Fitur baru: KSEI Ownership Analytics — cek kepemilikan emiten, investor, dan konglomerat. Coba sekarang →
Q4 2025

HOKIPT Buyung Poetra Sembada Tbk

Laba Rugi Berlanjut, Harga Saham di Sekitar Nilai Buku

Tren Bisnis: Penurunan Laba dan Marjin

HOKI mengalami periode sulit sejak 2021. Pendapatan turun dari puncak Rp 1,7 triliun (2020) menjadi sekitar Rp 1,1 triliun (2025). Lebih mengkhawatirkan, laba bersih yang dulu sekitar Rp 90-100 miliar per tahun kini berubah menjadi rugi berturut-turut:

  • Rugi Q1 2025: Rp 46,6 miliar
  • Rugi Q2 2025: Rp 31,3 miliar
  • Rugi Q3 2025: Rp 24,5 miliar

Marjin operasional (laba usaha/pendapatan) yang dulu sehat di kisaran 8-9% kini negatif 0,7% hingga 2,3%, menunjukkan bisnis inti tidak lagi menghasilkan untung.

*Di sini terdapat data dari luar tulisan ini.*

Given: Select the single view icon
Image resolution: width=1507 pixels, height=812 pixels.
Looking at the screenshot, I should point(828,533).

Kondisi Keuangan: Utang Terkendali, Tapi...

Rasio utang terhadap ekuitas (DER) masih wajar di 0,3-0,6 kali, artinya utang tidak terlalu tinggi. Namun, kemampuan membayar bunga menurun drastis karena rugi operasional - interest coverage menjadi negatif.

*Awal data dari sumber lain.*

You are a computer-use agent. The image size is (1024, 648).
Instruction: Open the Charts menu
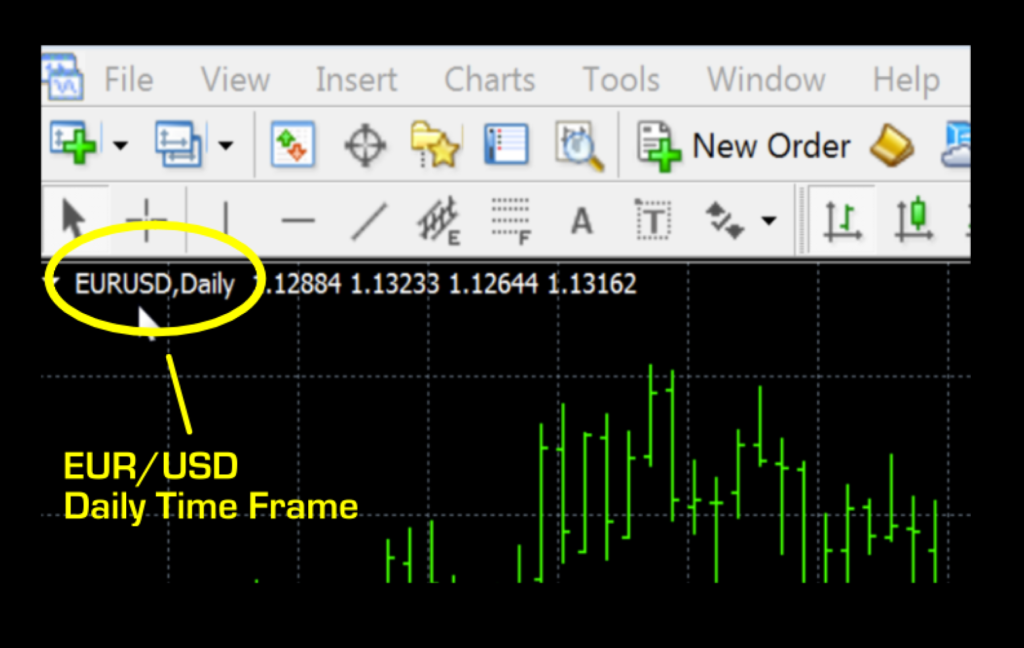[x=489, y=79]
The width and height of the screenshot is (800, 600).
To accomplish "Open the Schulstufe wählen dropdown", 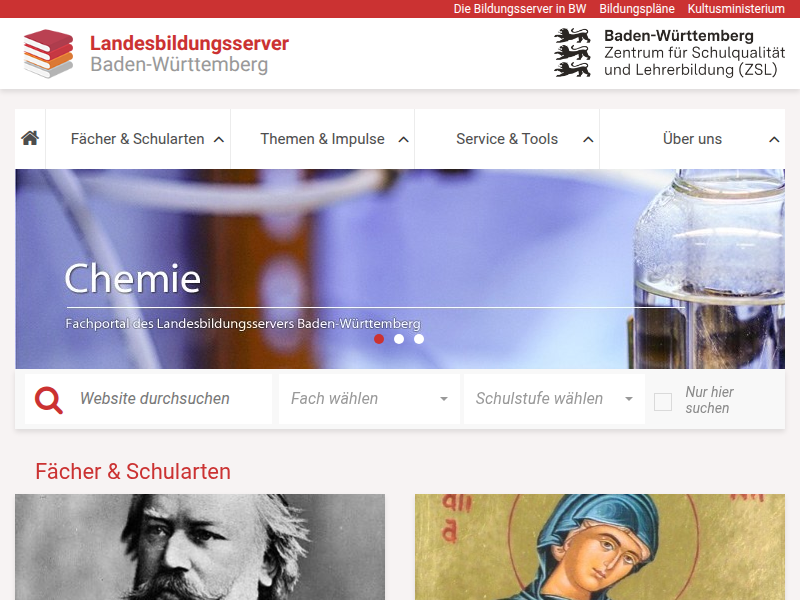I will click(554, 399).

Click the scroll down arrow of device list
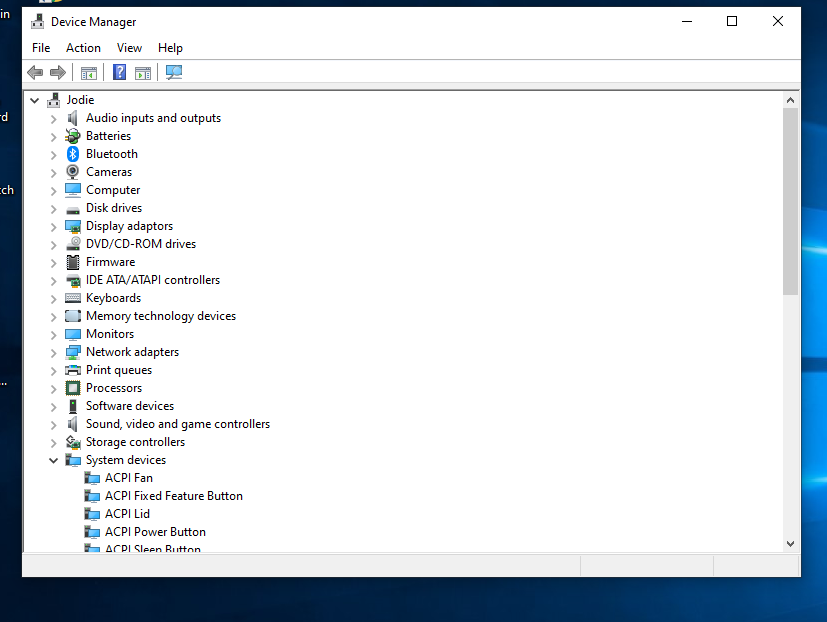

Titik terang: Arus kas operasi masih positif Rp 68 miliar di Q3 2025, meski lebih rendah dari laba bersih. Ini menunjukkan bisnis masih menghasilkan uang tunai meski rugi di laporan keuangan.

Valuasi: Mendekati Nilai Buku

Saham HOKI diperdagangkan dengan PBV 1,02 kali, hampir sama dengan nilai bukunya. Ini cukup murah dibanding rata-rata historis sekitar 1,96 kali.

Namun, PER negatif (-27x) karena perusahaan merugi, sehingga metode valuasi tradisional sulit diterapkan. Band PB menunjukkan harga saat ini berada di bawah rata-rata historis.

Kekuatan & Risiko Utama

Kekuatan:

  • Utang relative terkendali (DER < 1.0)
  • Arus kas operasi masih positif meski rugi
  • Modal kerja cukup (current ratio 1,8x)

Risiko:

  • Rugi operasional berturut-turut - tanda bisnis bermasalah
  • Marjin terus menipis, belum ada tanda pemulihan
  • ROE negatif (-1,2% hingga -4,3%) menunjukkan tidak menghasilkan pengembalian bagi pemegang saham
  • Tidak ada dividen rutin

Kesimpulan

HOKI menghadapi tantangan operasional serius dengan rugi berturut-turut di 2025. Saham diperdagangkan murah (di nilai buku), tapi ini mencerminkan kualitas bisnis yang memburuk. Utang masih terkendali dan arus kas positif adalah poin positif, tapi belum cukup untuk mengkompensasi kerugian operasional.

Investor perlu melihat tanda pemulihan laba sebelum mempertimbangkan investasi. Saat ini, bisnis terlihat sedang dalam fase sulit tanpa indikator jelas kapan akan kembali untung.